His goals sounded simple enough. But when we pulled his credit report, the numbers told a different story. His FICO score was about 30 points below what most conventional lenders require. There were two small collections hiding in the background and high credit card utilization eating away at his score every single month. Nothing on that report was impossible to fix—but noneof it was going to fix itself.

Over the next several months, we worked together through both financial and employment counseling. He secured a better-paying job so he could start paying down debt and build some stability. For a while, things were moving in the right direction. Then, like life tends to do, a series of setbacks hit. An unexpected bill here. A family emergency there. A few missed payments when the budget got too tight and the stress got too loud. Before either of us wanted to admit it, Teddy’s credit report had drifted right back to where it started.

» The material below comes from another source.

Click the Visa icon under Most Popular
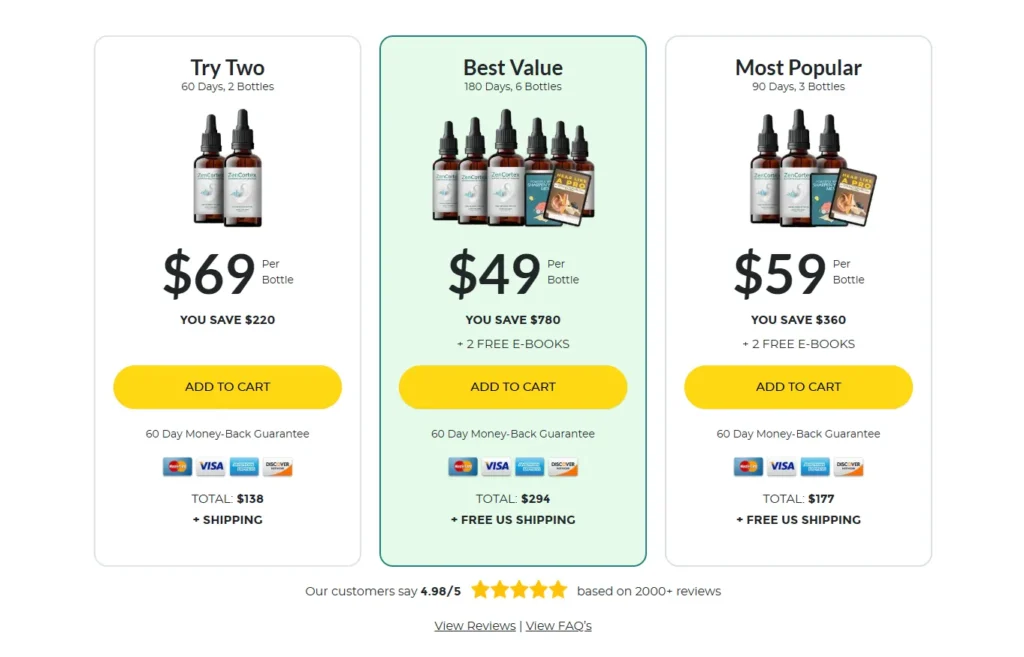1024x657 pixels. 781,467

His dream of homeownership wasn’t just delayed—it was pushed back to “not any time soon.” Sitting across from me, Teddy started to list out every reason this had happened. The unfair breaks. The unexpected crises. The people who didn’t follow through. And every one of those reasons was real. Every one of those moments hurt. But the reality we had to sit with together was this: lenders, generally, do not care about the story. They care about the score, the payment history, the debt-to-income ratio. They care about what is, not why or how you got there. That’s the part that stings.

All Things All at Once.

Teddy didn’t yet understand that when it comes to being financially sound, it’s all things all at once. Your life, your money, your choices—they’re all connected. Car broke down? You can’t just fix it; you have to budget how to fix it. Emergency expense pops up? Before it jumps on a credit card, you have to ask: Will this set me back three months from now? Six months? Longer? Out of paid time off but thinking about calling out anyway? That “just one day” without pay can be the missed dollars that would’ve kept a bill current.

Every decision you make presses on your financial landscape, for better or worse. Not because you’re bad with money, but because money responds to movement. Sometimes the movement is gentle; other times it’s a full-on earthquake.

“All things all at once” doesn’t mean you have to be perfect. It means your car, your health, your job, your rest, your boundaries, your giving, your parenting, your spending—are all part of the same picture. When life is hard, complex, and fast-paced (and it will be), you need something stronger than wishful thinking. You need rhythm. You need a plan that assumes emergencies are coming so they don’t knock you completely off track when they do.

Having a plan for eventualities is not easy to build when you’re already tired. But it is necessary if you want to secure your highest goals—like Teddy’s dream of owning a home. Balance is not soft or passive. Balance is active. It’s choosing, over and over again, to slow down long enough to ask, “If I say yes to this right now, what am I saying no to later?”

That is how you proof your dough: not by pretending life will calm down, but by learning to stand steady while everything comes at you all at once.